» **TASK BRIEF**
An exact transcription of the lines below, from the first through the one containing "Given: Check Add", is the only output wanted.

- - -

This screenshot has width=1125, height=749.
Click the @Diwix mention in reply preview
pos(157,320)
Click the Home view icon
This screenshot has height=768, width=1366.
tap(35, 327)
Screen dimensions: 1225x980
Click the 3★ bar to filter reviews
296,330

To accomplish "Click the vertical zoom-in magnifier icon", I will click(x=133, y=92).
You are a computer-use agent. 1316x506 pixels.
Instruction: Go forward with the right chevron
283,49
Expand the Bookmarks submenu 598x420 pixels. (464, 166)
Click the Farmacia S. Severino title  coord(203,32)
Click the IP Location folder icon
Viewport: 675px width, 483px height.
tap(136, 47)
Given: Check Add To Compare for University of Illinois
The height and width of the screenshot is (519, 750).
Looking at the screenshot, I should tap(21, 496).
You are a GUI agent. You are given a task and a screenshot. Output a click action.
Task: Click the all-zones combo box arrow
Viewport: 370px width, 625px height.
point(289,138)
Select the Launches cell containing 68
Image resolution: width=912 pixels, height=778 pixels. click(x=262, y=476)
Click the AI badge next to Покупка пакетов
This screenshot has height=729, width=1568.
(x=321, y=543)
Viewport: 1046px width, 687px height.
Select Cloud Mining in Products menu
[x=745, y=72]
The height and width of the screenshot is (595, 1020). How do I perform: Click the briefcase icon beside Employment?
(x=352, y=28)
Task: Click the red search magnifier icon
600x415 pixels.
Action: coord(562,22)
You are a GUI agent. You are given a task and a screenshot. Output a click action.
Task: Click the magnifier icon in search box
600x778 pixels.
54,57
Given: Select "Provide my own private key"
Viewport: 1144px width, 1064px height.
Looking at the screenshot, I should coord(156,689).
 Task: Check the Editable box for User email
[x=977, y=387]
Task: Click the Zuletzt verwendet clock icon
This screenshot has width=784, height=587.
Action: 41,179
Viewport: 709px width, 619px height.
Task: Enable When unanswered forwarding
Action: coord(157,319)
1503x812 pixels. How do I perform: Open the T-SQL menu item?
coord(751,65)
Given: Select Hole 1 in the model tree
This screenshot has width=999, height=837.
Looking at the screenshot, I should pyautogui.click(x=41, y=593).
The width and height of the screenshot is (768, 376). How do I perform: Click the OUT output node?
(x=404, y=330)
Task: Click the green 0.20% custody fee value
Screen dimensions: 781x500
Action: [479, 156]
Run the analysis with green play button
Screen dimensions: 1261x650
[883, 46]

- - -

» **OUTPUT**
This screenshot has width=1125, height=749.
Click the @Diwix mention in reply preview
pos(157,320)
Click the Home view icon
This screenshot has height=768, width=1366.
tap(35, 327)
Screen dimensions: 1225x980
Click the 3★ bar to filter reviews
296,330

To accomplish "Click the vertical zoom-in magnifier icon", I will click(x=133, y=92).
You are a computer-use agent. 1316x506 pixels.
Instruction: Go forward with the right chevron
283,49
Expand the Bookmarks submenu 598x420 pixels. (464, 166)
Click the Farmacia S. Severino title  coord(203,32)
Click the IP Location folder icon
Viewport: 675px width, 483px height.
tap(136, 47)
Given: Check Add To Compare for University of Illinois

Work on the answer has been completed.